Without ADAP coverage, he says, “all the people [including myself] who have stabilized their health with these medications will be cut off, left to their own devices or [hoping for] the generosity of the pharmaceutical industry…. [Many will] see a return to poor health, and many will die.” He has been fighting for his life—for most of his life. “Like many long-term survivors, I have been involved in AIDS activism for more than 25 years,” he says. “I was the spokesperson for ACT UP Cleveland for more than three years in the early 1990s. I had the best teachers imaginable—death and grief.”

Cleveland’s large activist community, especially among the clients and staff of the AIDS Taskforce of Greater Cleveland, provides backup. “We also have a host of the most talented infectious disease doctors, who encourage and support activism among their clients,” Kudrin says. The encouragement is needed, he says. “Too many people choose to die of embarrassment—not AIDS. The fear of AIDS stigma is so powerful that even when you take away their meds, they would rather die than say anything about it.” Because saying something about it requires saying that you have HIV. He wonders if the fear, despair or apathy are generational: “Too many younger people living with the virus don’t know the history of what we did in the early years. They don’t know how strong we can be. But they want to know,” he says, “that is the upside.”
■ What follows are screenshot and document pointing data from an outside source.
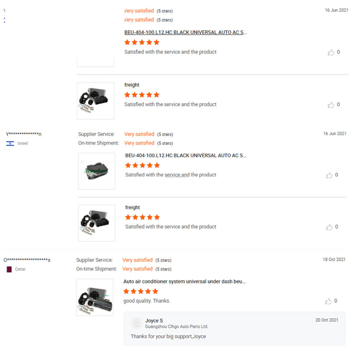Image resolution: width=353 pixels, height=353 pixels.
Task: Open "Auto air conditioner system universal" product link
Action: [184, 282]
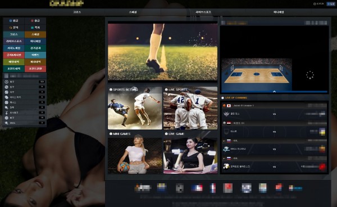Click the loading spinner in the live video panel
Viewport: 337px width, 207px height.
pyautogui.click(x=310, y=75)
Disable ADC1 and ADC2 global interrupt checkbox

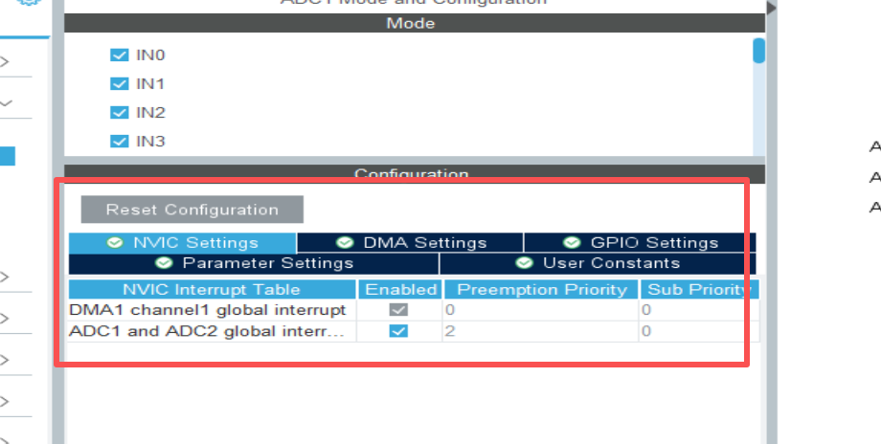(x=398, y=331)
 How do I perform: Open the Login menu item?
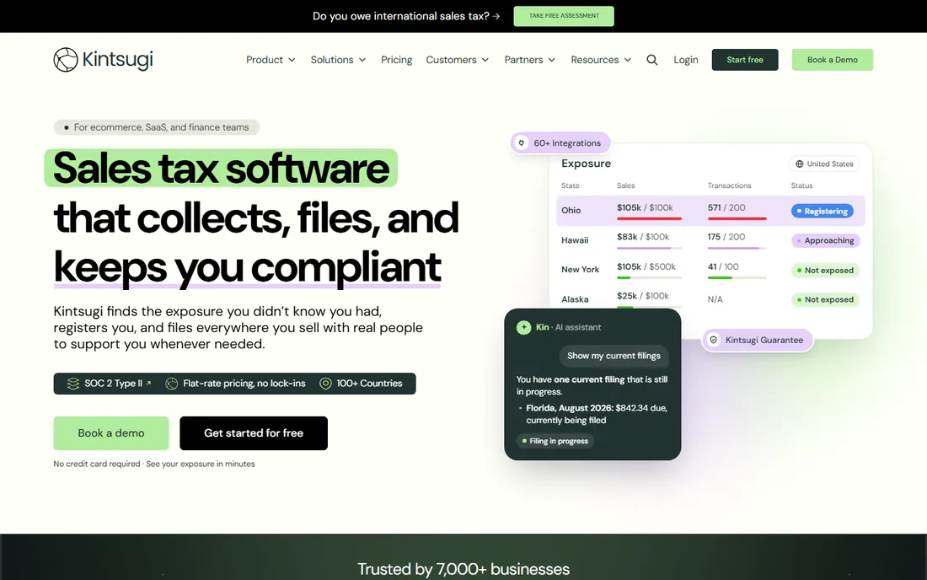pos(686,60)
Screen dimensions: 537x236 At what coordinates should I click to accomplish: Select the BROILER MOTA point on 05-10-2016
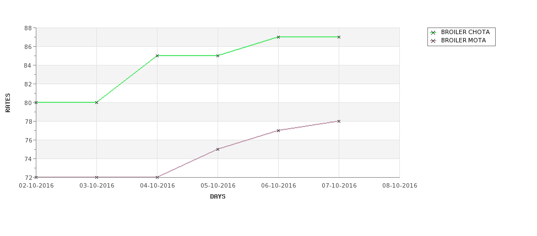[218, 149]
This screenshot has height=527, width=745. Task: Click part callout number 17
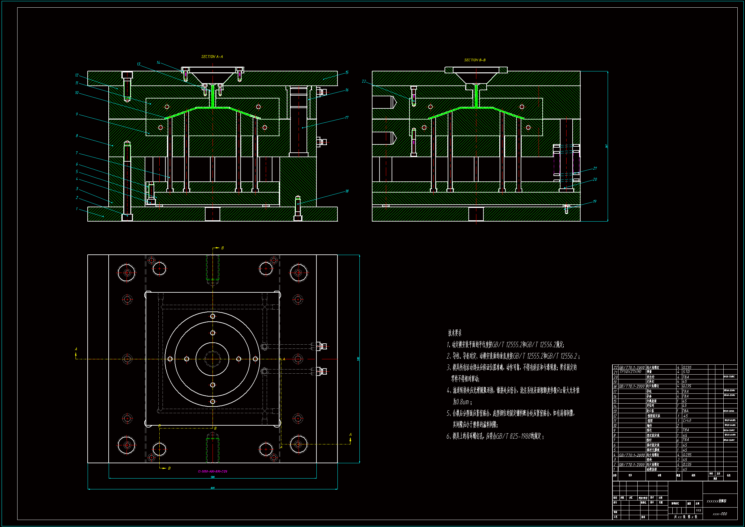pos(347,118)
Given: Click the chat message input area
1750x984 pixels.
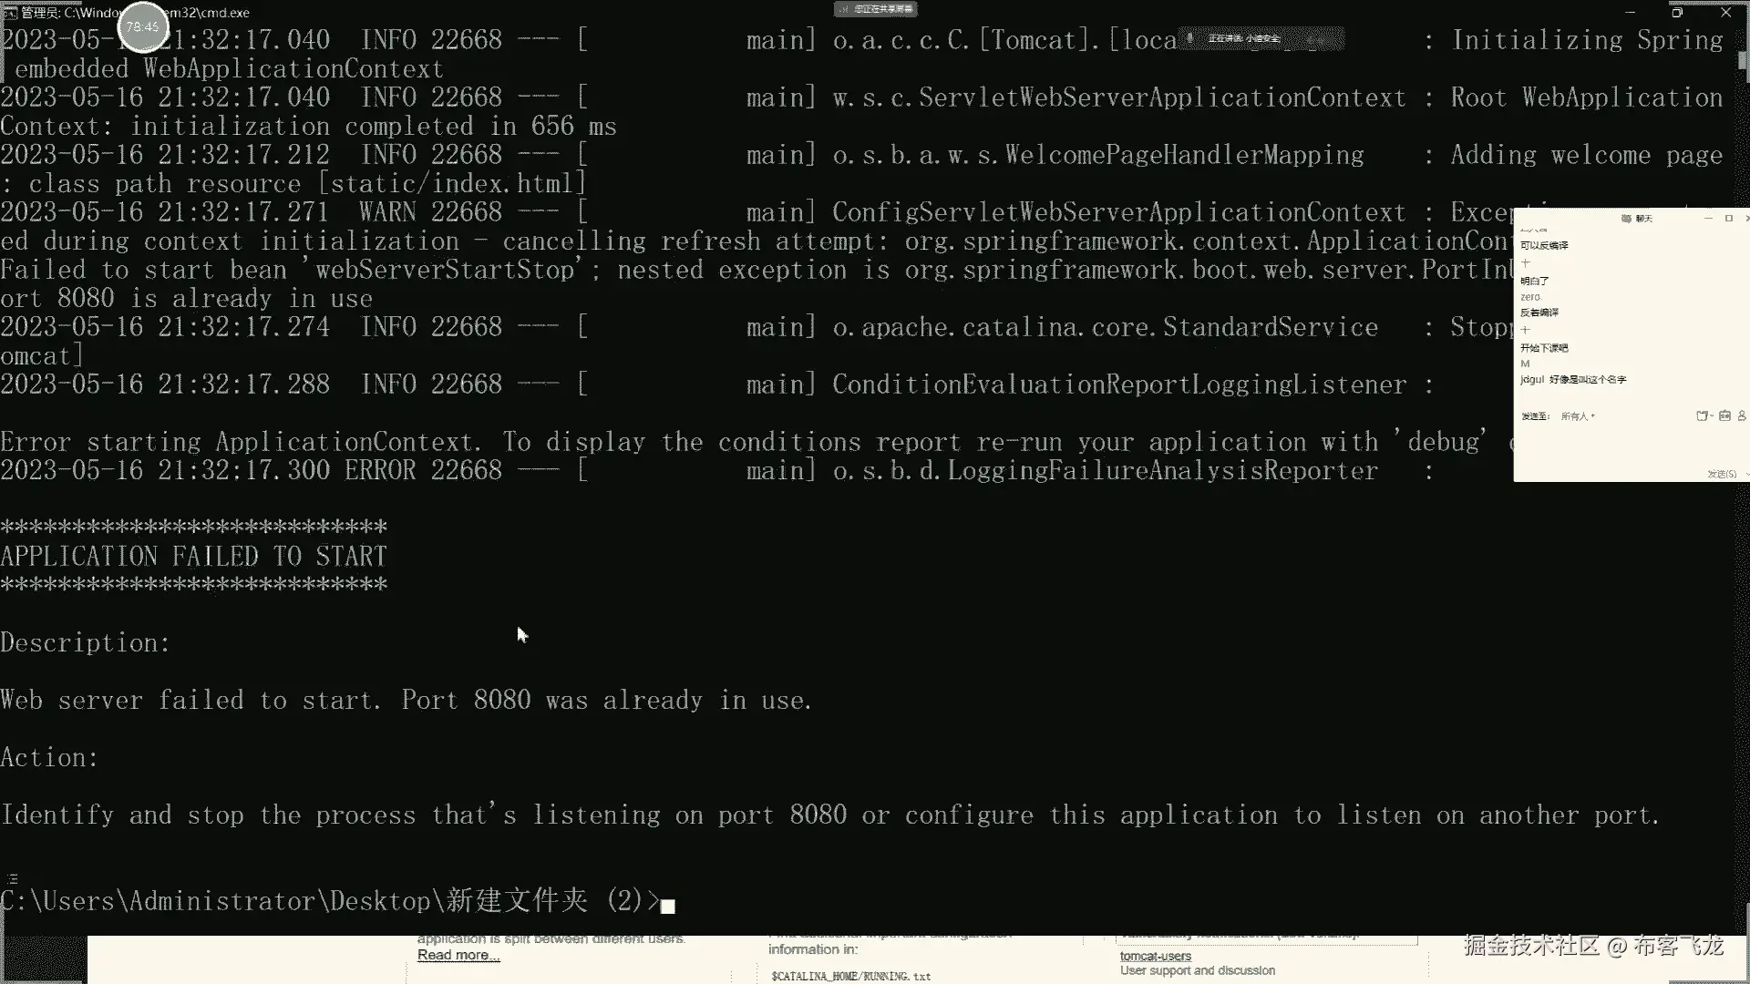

Kudrin is keenly focused on Valentine’s Day 2011, the second Statewide Call to Action day. “We are hoping to generate 3,000 calls [that day] to the new governor, to both of our senators and [to Speaker Boehner].” Organizing for the big day is right on track, including town hall meetings—“all planned except Toledo”—and outpourings of support from AIDS task forces and local public health officials statewide. Kudrin hopes activists nationwide will join in, not just for Ohio’s ADAP warriors, but for all Americans living with HIV: “Stand with us. Call Boehner’s office on February 14. Don’t accept this! These further cuts are not inevitable—do not go quietly to your deaths! There are people actively dismantling the work that we did in the 1980s and ‘90s. You must make your voice heard, or our community will relive the nightmare that us long-term survivors lived with.”

“We want each city to own their part of this,” he says. We are not telling [activists around the state] what to do, besides the Call to Action day. What we hear most is the willingness to participate in the movement—and many questions on activism, as most people have never participated in anything like [it before]. They are scared now though.” The most common question Kudrin gets is, “‘What do we do if this does not work?’ I tell them we have a plan B. That’s when we start the ACT UP shit again.”

After all, the most important skill for an activist is “a refusal to go home and wait to die, or to allow others to do the same,” he says. “Passion [for our survival] is the greatest asset we all have.”

Our hope is that Speaker Boehner—and his fellow members of Congress—will honor their constitutional duty to protect the lives and welfare of American citizens, including those with HIV.    

*This article has been revised to reflect the following correction: In the original article we mistakenly reported that this bill failed when Democrats overwhelmingly voted nay. The bill has not been voted on.